3. Applying Logistic Regression
- Fits classification tasks: recidivism, disease risk, loan default, spam detection.
- Model predicts probabilities → we must choose a threshold to classify 0/1.
- Threshold choice depends on relative costs of false positives vs. false negatives.
4. Evaluating Binary Predictions
- Confusion matrix summarizes TP, FP, TN, FN.
- Key metrics:
- Sensitivity (Recall): TP / (TP + FN)
- Specificity: TN / (TN + FP)
- Precision: TP / (TP + FP)
- No single metric fits all policy contexts—depends on consequences.
5. Threshold Trade-offs
- Lower threshold → higher sensitivity, more false positives.
- Higher threshold → higher specificity, more false negatives.
- Threshold selection is a policy decision, not a statistical one.
6. ROC Curves & AUC
- ROC curve visualizes sensitivity vs. false positive rate across thresholds.
- AUC measures overall discrimination ability:
- 0.5 = random guessing
- 0.7–0.8 = acceptable
- 0.8–0.9 = good
- 0.9+ = excellent
- ROC does not select thresholds; it only summarizes performance.
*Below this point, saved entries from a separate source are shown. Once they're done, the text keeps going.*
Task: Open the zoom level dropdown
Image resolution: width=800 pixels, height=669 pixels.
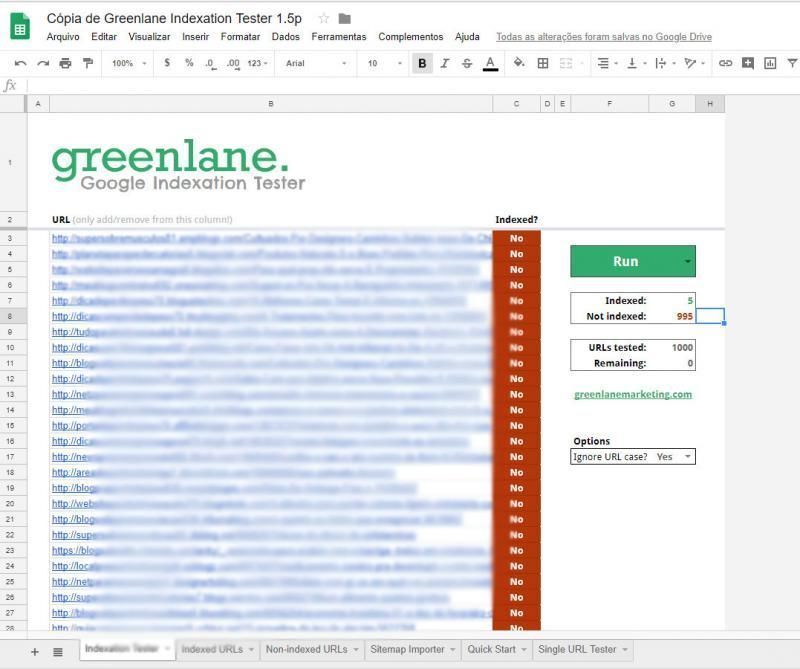Action: coord(128,63)
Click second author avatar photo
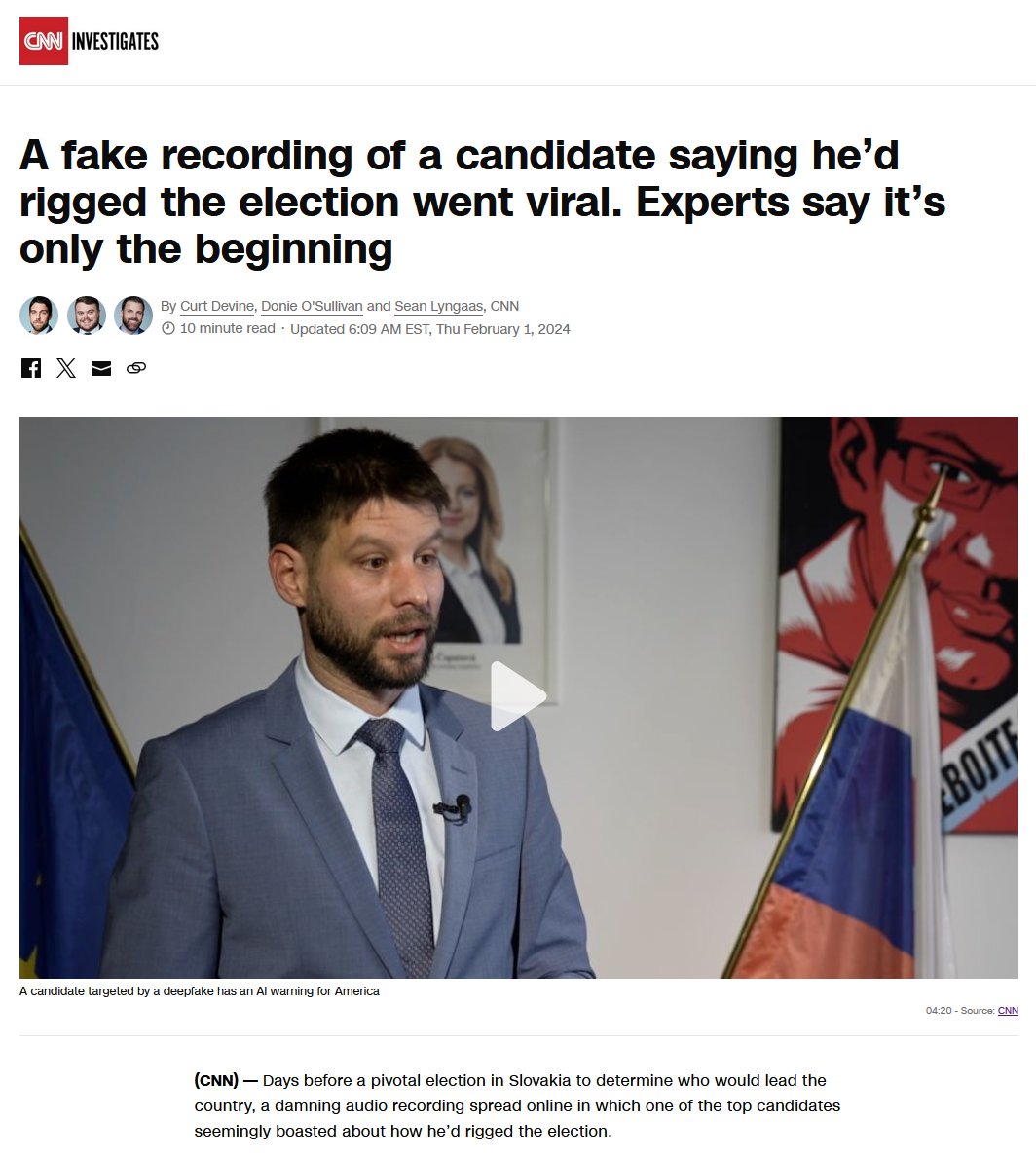 [87, 316]
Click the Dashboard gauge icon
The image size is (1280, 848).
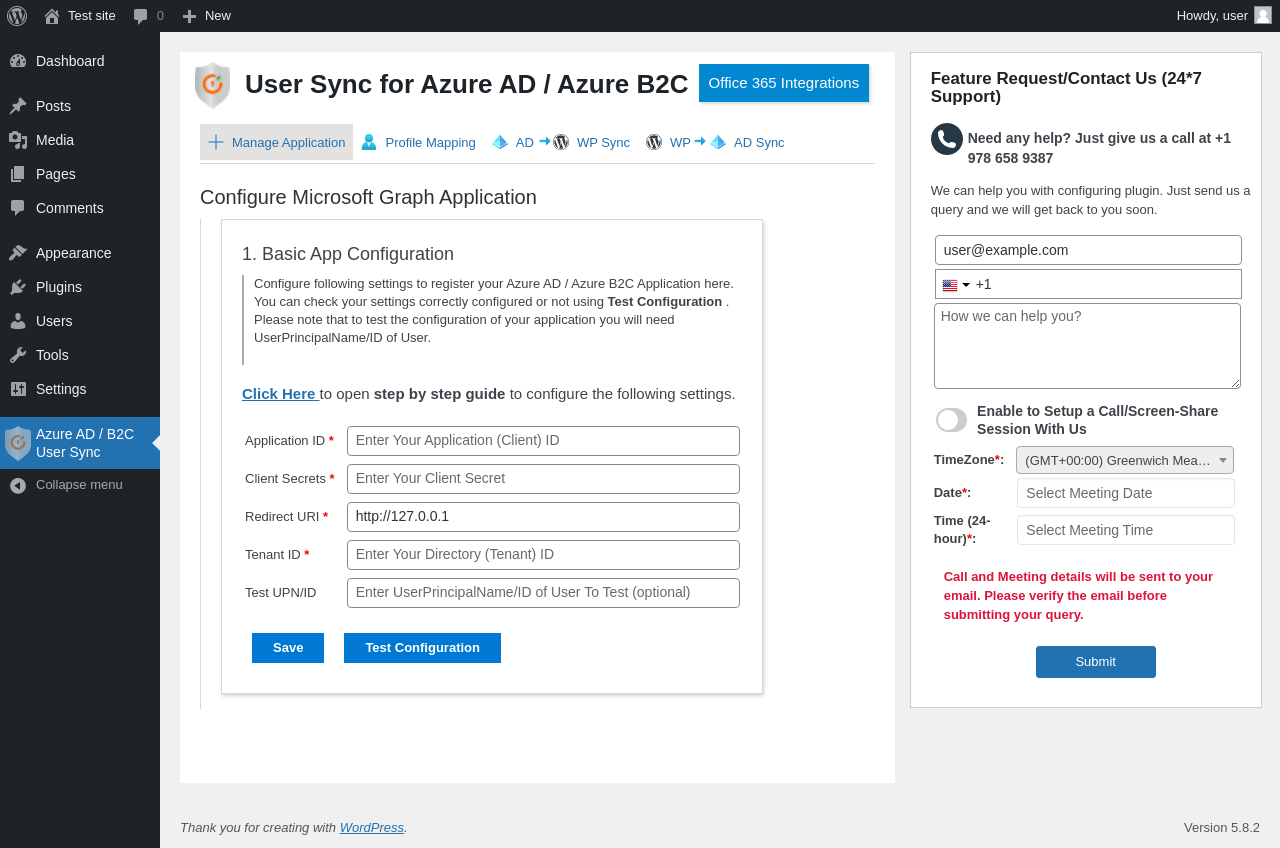pos(18,61)
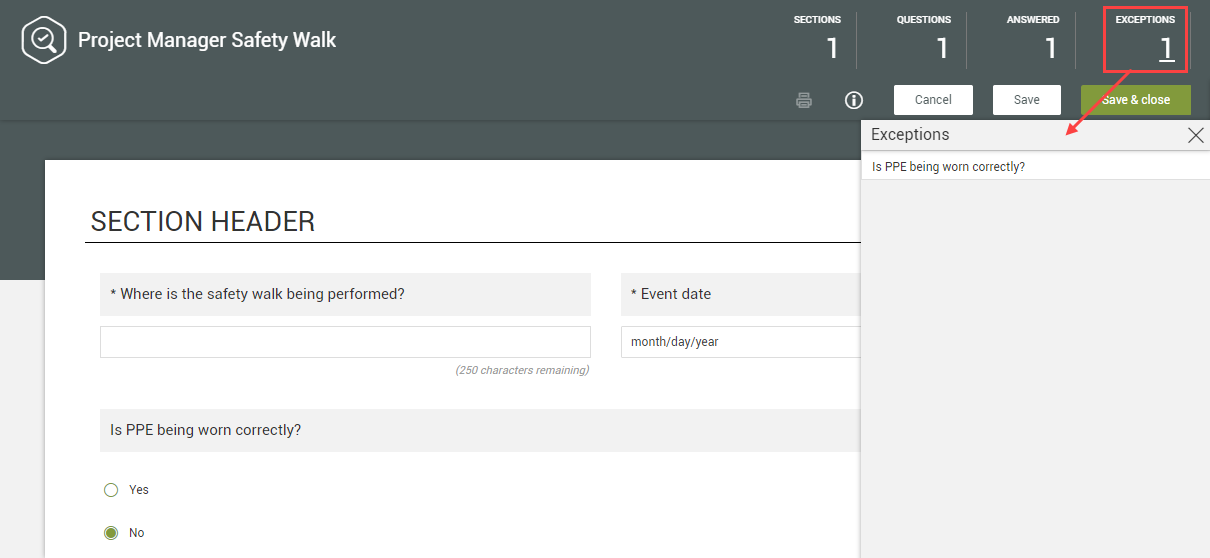1210x558 pixels.
Task: Click the hexagon magnifier app logo
Action: tap(43, 40)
7. Fairness & Equity Considerations
- Models can have similar overall accuracy but unequal error rates across groups.
- False positive rate disparities can produce harmful, unequal impacts.
- Case example: COMPAS recidivism tool (higher false positive rate for Black defendants).
- Thresholds may need group-level evaluation to avoid disparate impact.
8. Choosing a Threshold in Practice
- Must consider:
- Policy goals
- Costs of errors
- Stakeholder impacts
- Group-level fairness
- Best practice:
- Evaluate multiple thresholds
- Compare metrics across groups
- Examine real-world consequences
- Document decisions transparently
9. Core Ideas to Remember
- Logistic regression predicts probabilities, not classes.
- Classification requires choosing a threshold, and this is context-dependent.
- Evaluation must use multiple metrics, not accuracy alone.
- ROC/AUC help assess discrimination quality but do not dictate thresholds.
- Error rates can differ by group—even with similar accuracy—raising equity issues.
- Policy-sensitive applications (e.g., criminal justice) require extra caution.